England had made large
sacrifices in filling Canada with troops and stores, at a critical
time--and it was naturally said, in many quarters, "Are these people
cowards? Are they longing for another rule?" Sir E. Bulwer Lytton, when
Mr. Rose and I called upon him at his lodgings, in St. James's Place,
during my short stay in London, said, "I do not see what we can do. Had
Canada helped us at all, we could have succeeded. Now every one will
say, What is the use of helping such people?" And Mr. Disraeli said, in
the House, answering a statement that the vote of the Canadian
Parliament did not represent the feeling of the people: "I decline to
assume that the vote of a popular assembly is not the vote of those
they represent." All this was awkward. But I resolved I would never
give in. So I went to Canada again in the autumn of 1862.

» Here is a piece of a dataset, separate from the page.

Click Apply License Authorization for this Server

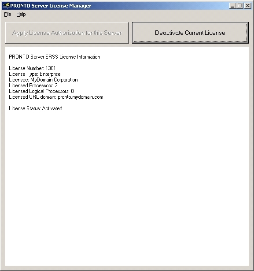67,33
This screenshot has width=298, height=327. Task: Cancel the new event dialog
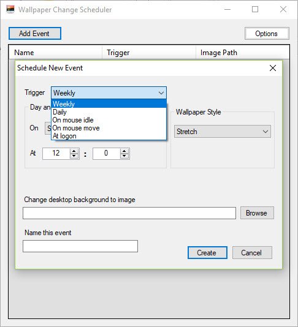(252, 253)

Mr. Joseph Howe came from Halifax to Canada to meet me. He did all he
could to induce Sandfield Macdonald to settle the long out-standing
postal claim on Canada of the Grand Trunk; but in vain. He never would
settle it, just and honest as it was. Mr. Howe tried to induce the
Government to take up the Intercolonial question where we had left it
in the previous autumn: and in this he so far succeeded that it was
agreed a delegation from Canada should meet delegations from Nova
Scotia and New Brunswick before the end of this year--1862--in London.